Quant on considère les résultats de ces anciennes pratiques païennes dans les sociétés traditionnelles, il ne faut pas oublier que dans le monde de María Sabina, la velada et les champignons dont elle se nourrit représentent les repères de son existence spirituelle. Doña María avait déjà entrevu la diminution de ses capacités à assurer ses fonctions lorsque les champignons sont devenus connus par les étrangers. Elle disait que plus les étrangers utilisaient les champignons pour le plaisir ou pour "trouver Dieu" plus la magie des champignons disaparaissait petit à petit. Metzner (1970) écrivit que les "pratiques qu'elle employait étaient tout ce qui restait aujourd'hui parmi les gens primitifs et illétrés, d'une pratique qui était autrefois tellement répandue chez les sages et les puissants de l'empire [Aztèque] "qu'il y a 300 ans, un conquérant catholique appelé Cortes et une horde de conquistadors réussirent presque à faire disparaître de la surface de la terre toute connaissance sur leur utilisation et leur existence".
3. Quand les champignons ne sont pas de saison, les chamanes et curanderas Mazatèques (dont María Sabina) emploient diverses autres plantes psychotropes pour la divination.
Une de ces plantes est la Salvia Divinorum, membre de la famille des sauges (menthes), qui est riche en huiles essentielles. Le chimiste suisse Albert Hofmann (1980) rapporta que c'était une plante utilisée dans ses cérémonies par María Sabina. Les chamanes et sabias mazatèques s'y réfèrent comme aux "Hojas de la Pastora" (feuilles de la bergère). Doña María Sabina l'appelait "la hembra" (la femelle) (Wasson 1962). Les pouvoirs de la Salvia divinorum peuvent être expérimentés en roulant 12 à 16 feuilles matures en cigarre et en les conservant entre les machoires et la joue pendant 15 minutes. De profonds effets visuels peuvent être obtenus les yeux fermés ou dans le noir total.

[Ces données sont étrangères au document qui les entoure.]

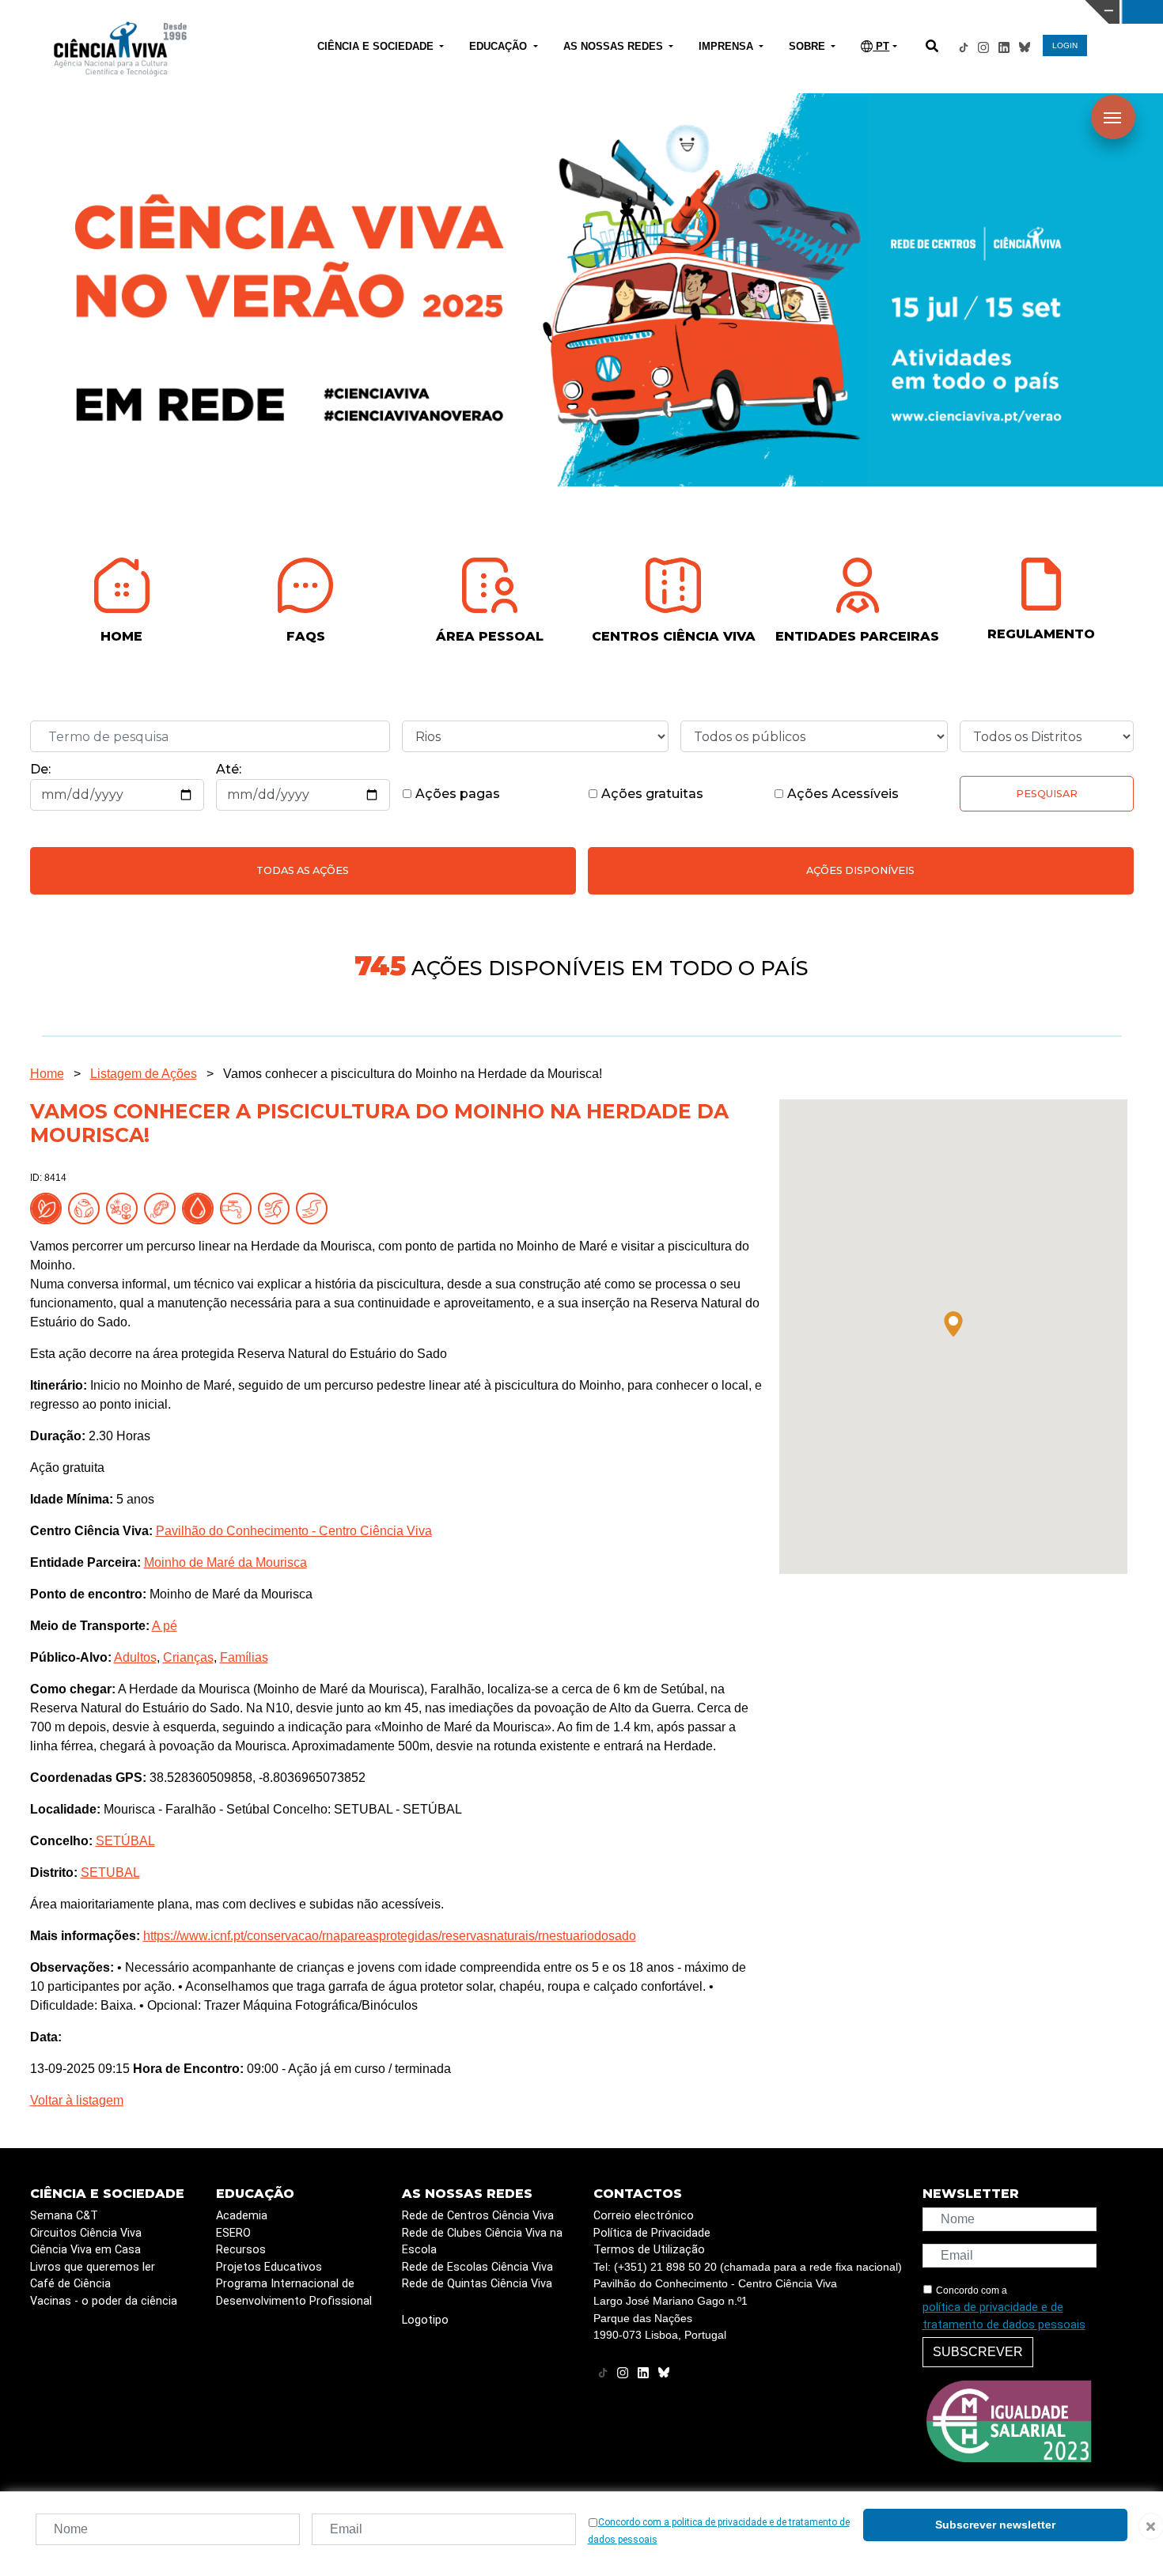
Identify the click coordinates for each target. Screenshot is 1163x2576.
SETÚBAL (125, 1841)
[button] (953, 1324)
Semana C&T (64, 2215)
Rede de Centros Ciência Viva (478, 2215)
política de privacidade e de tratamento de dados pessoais (1003, 2316)
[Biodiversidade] (125, 1207)
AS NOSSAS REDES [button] (614, 46)
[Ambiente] (87, 1207)
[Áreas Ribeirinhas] (277, 1207)
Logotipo (425, 2320)
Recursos (241, 2249)
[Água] (239, 1207)
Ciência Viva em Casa (85, 2249)
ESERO (233, 2233)
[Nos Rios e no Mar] (201, 1207)
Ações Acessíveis (841, 793)
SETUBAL (110, 1872)
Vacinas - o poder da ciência (103, 2301)
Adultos (135, 1657)
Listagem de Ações (143, 1073)
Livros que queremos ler (92, 2267)
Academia (241, 2215)
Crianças (188, 1657)
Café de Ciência (70, 2283)
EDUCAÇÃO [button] (499, 46)
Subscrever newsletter (995, 2524)
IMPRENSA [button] (727, 46)
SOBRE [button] (808, 46)
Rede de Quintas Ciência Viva (477, 2283)
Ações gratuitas (650, 793)
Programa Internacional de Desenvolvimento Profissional (294, 2292)
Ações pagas (456, 793)
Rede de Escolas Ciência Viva (477, 2267)
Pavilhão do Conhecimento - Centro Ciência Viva (294, 1531)
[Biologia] (163, 1207)
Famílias (244, 1657)
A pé (164, 1625)
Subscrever (978, 2351)
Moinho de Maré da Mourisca (225, 1562)
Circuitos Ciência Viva (86, 2233)
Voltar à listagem (76, 2100)
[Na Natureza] (49, 1207)
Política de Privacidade (651, 2233)
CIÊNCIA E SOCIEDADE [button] (377, 46)
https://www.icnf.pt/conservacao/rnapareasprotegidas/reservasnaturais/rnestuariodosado (389, 1935)
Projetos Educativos (269, 2267)
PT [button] (881, 46)
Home (47, 1073)
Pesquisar (1047, 794)
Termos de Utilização (649, 2249)
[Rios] (315, 1207)
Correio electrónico (643, 2215)
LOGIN (1065, 45)
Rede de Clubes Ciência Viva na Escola (482, 2241)
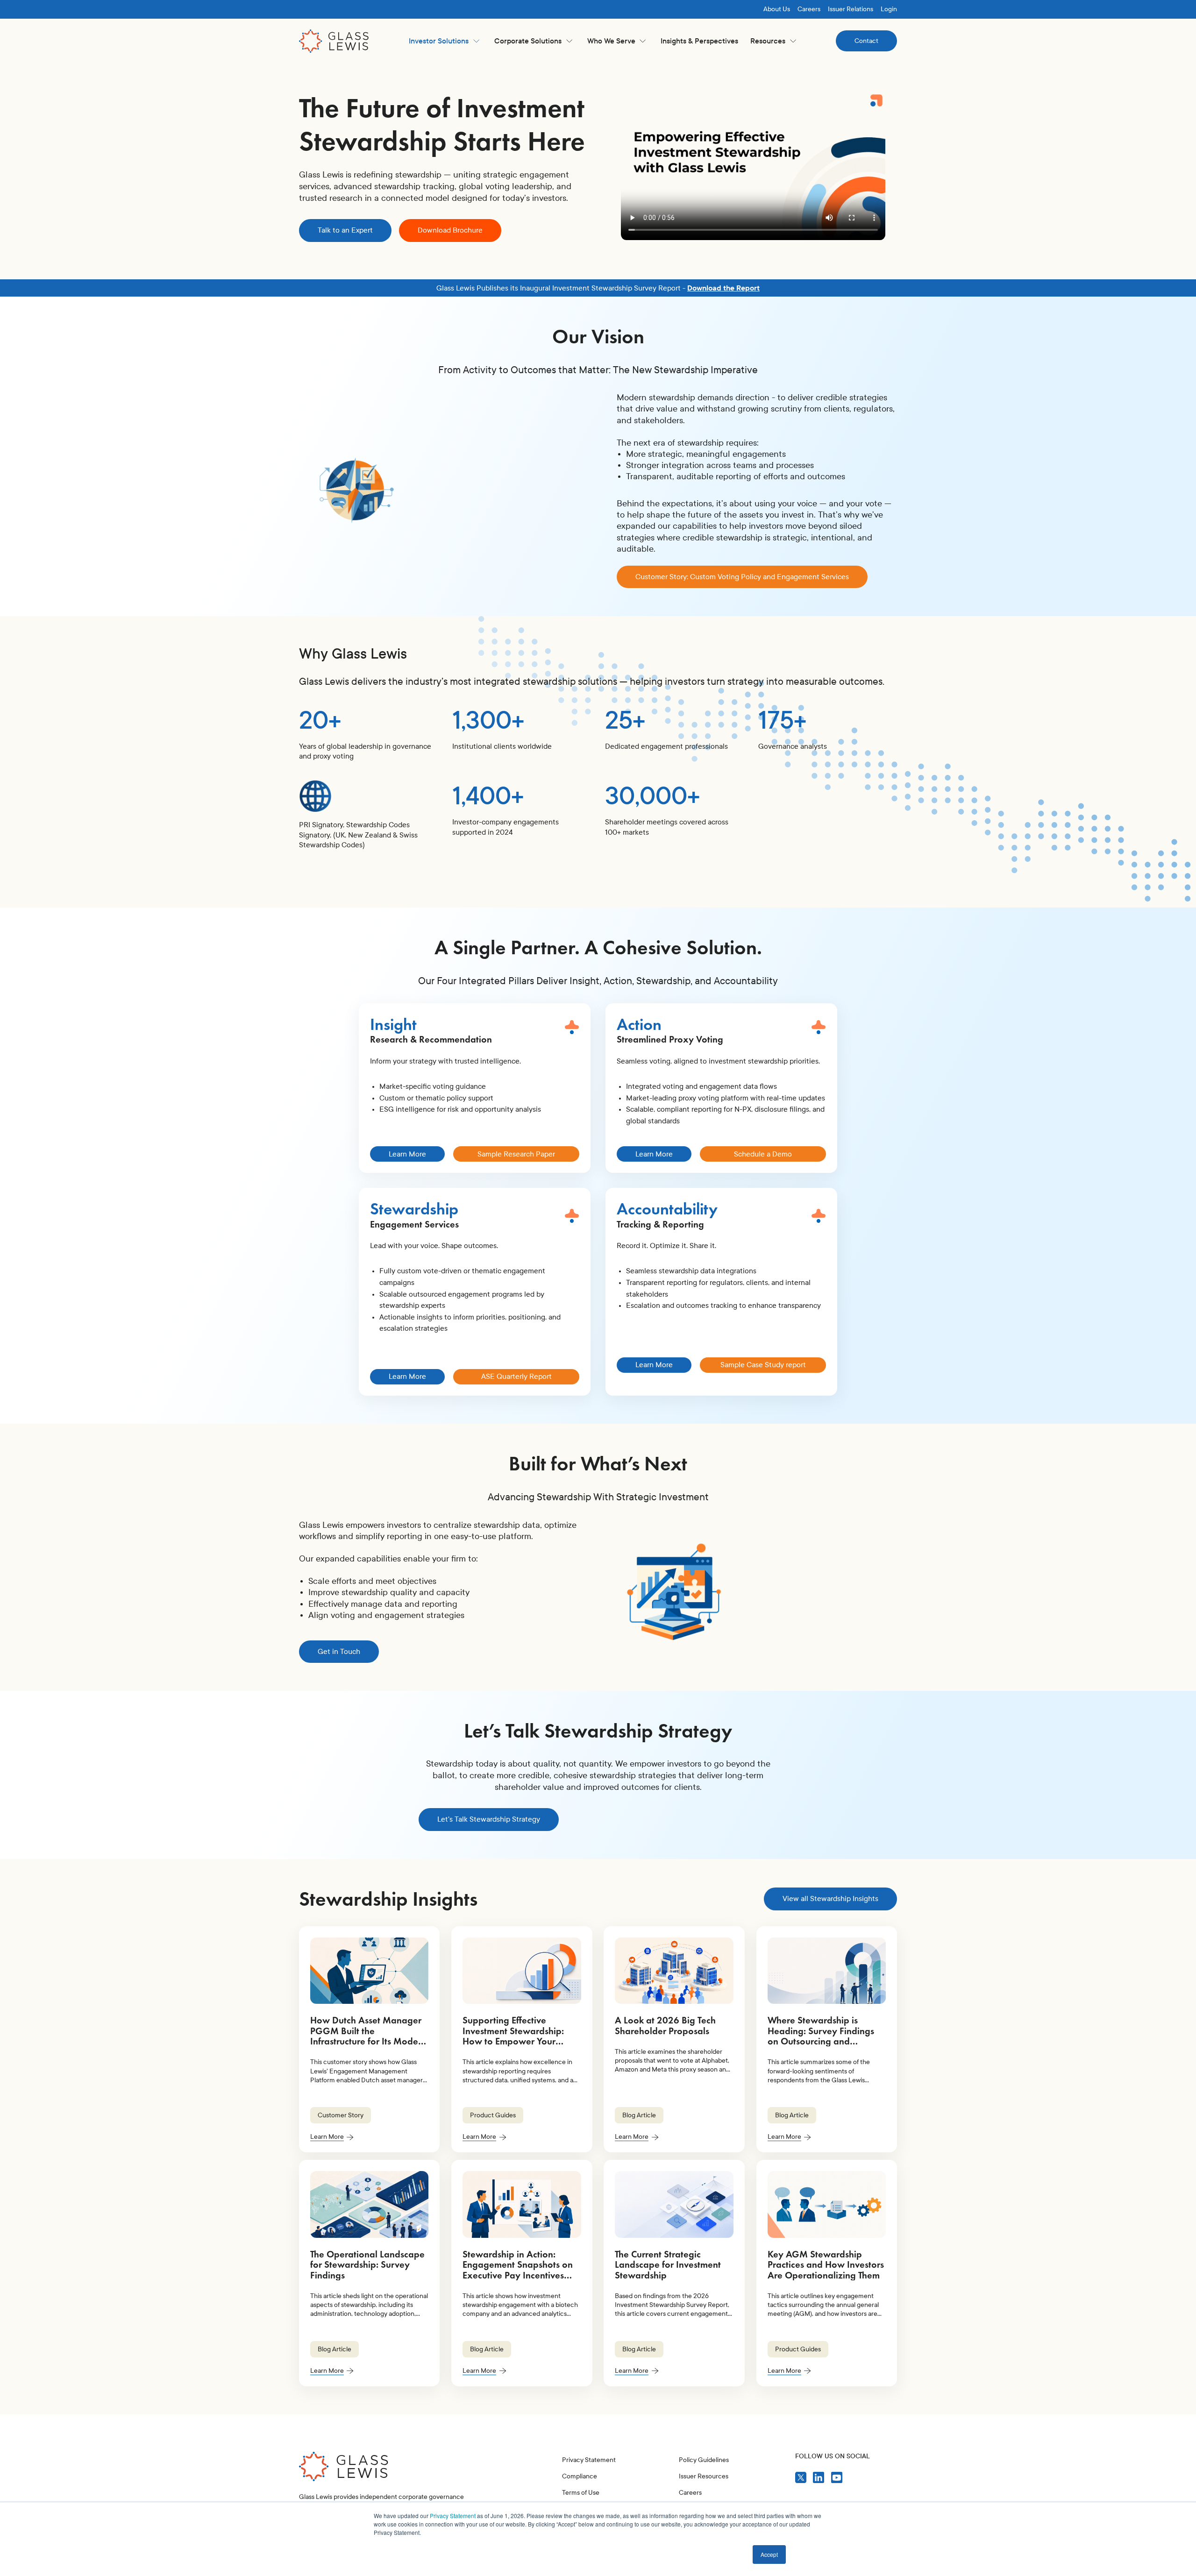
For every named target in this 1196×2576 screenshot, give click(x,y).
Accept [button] (769, 2554)
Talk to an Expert (345, 230)
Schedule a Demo (763, 1154)
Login (889, 9)
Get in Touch (339, 1651)
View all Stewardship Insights (830, 1898)
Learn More (407, 1154)
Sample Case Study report (763, 1364)
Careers (808, 9)
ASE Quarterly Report (516, 1376)
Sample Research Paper (516, 1154)
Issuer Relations (850, 9)
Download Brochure (450, 230)
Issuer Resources (703, 2476)
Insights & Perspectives (699, 40)
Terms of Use (580, 2493)
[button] (444, 41)
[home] (334, 41)
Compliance (579, 2476)
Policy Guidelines (704, 2460)
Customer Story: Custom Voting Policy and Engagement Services (742, 576)
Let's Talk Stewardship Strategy (488, 1819)
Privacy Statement (453, 2515)
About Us (776, 9)
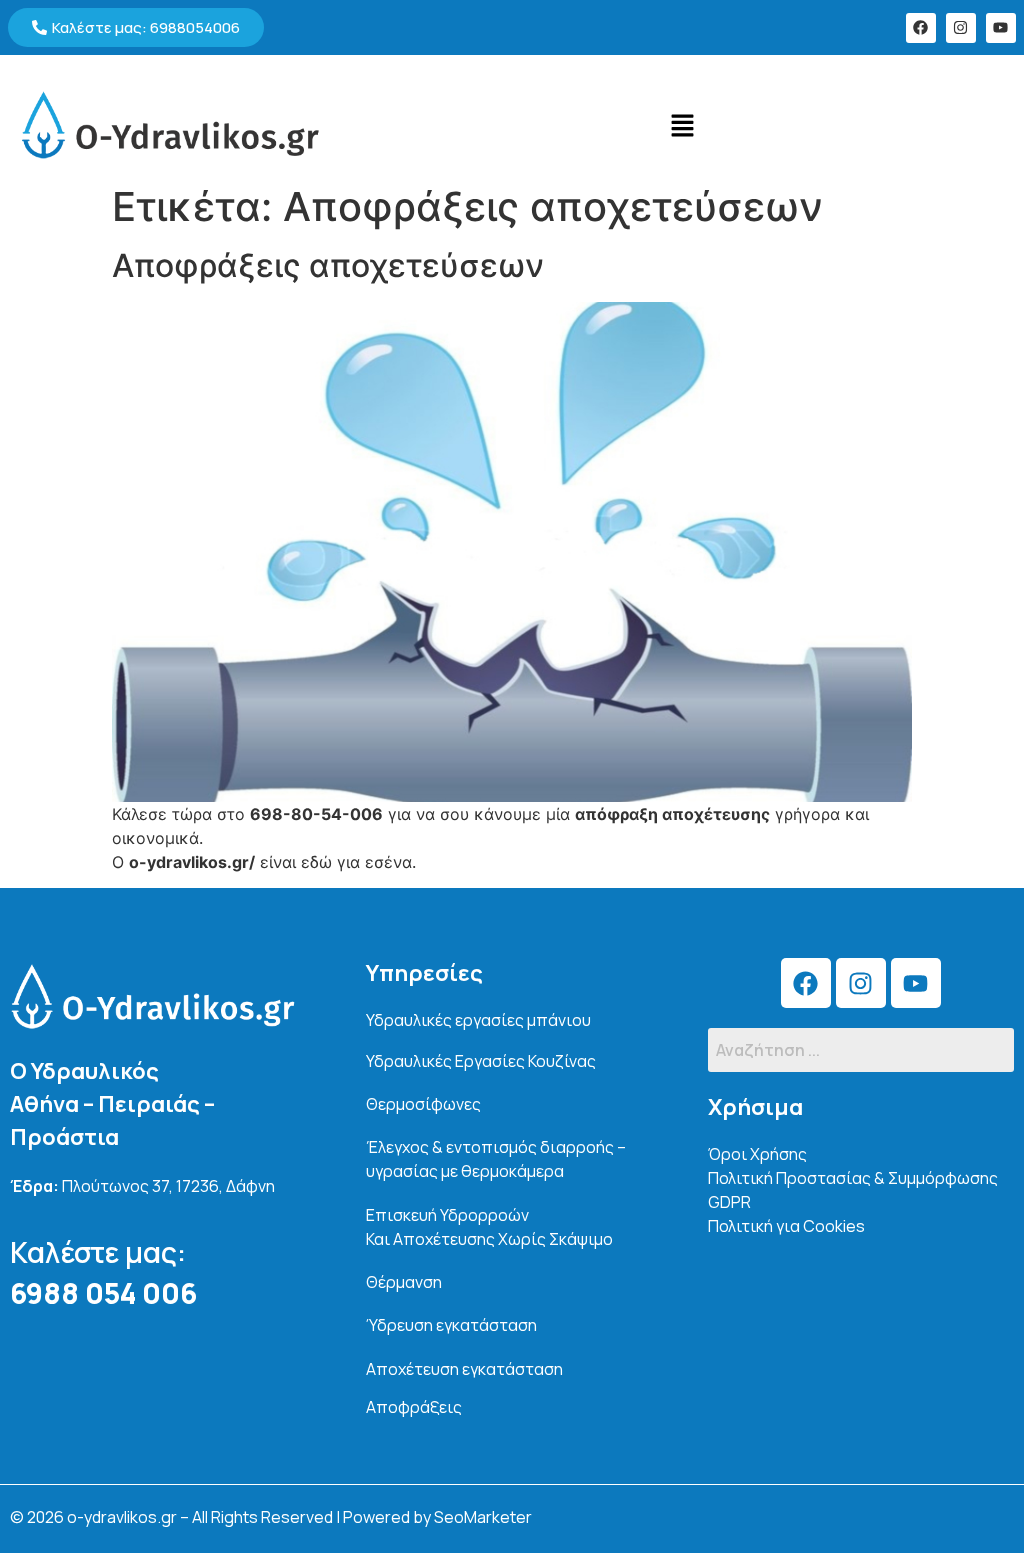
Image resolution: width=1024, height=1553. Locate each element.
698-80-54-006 (316, 814)
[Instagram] (961, 28)
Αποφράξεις (414, 1407)
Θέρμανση (404, 1282)
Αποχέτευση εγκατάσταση (464, 1369)
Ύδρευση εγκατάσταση (451, 1325)
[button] (682, 125)
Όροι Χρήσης (757, 1154)
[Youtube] (1001, 28)
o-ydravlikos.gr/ (192, 862)
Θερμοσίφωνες (423, 1104)
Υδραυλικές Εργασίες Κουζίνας (481, 1061)
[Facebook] (921, 28)
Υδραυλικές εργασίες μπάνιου (478, 1020)
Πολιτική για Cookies (786, 1226)
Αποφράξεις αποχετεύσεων (328, 265)
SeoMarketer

Les feuilles de Salvia séchées peuvent également être fumées pour des effets plus légers.
Quand l'herbe Salvia n'est pas disponible pour la divination,
les Mazatèques emploient 2 espèces différentes de Coleus que l'on trouve
à Oaxaca. Coleus Pumilus est appelée "el macho" (le mâle).
Deux autres variétés de Coleus blumi sont appelées "el nene"
(le fils) et "el ahijado" (le filleul). La psychoactivité des Coleus
est débattue.
Une autre plante, une perenne, est l'ipomée (morning glory) Rivea corymbosa,
dont les graines contiennent des amides de l'acide lysergique. Elle est également
connue comme Ololiuhqui. A Oaxaca, les chamanes mazatèques s'y réfèrent
comme aux "Semillas de la Virgen" (graines de la vierge").
Entre 50 et 300 graines sont trempées dans de l'eau froide pendant 1 à 3 jours
et le liquide filtré est bu le soir. Par contre, María Sabina n'a jamais utilisé
ces graines dans aucune de ses cérémonies.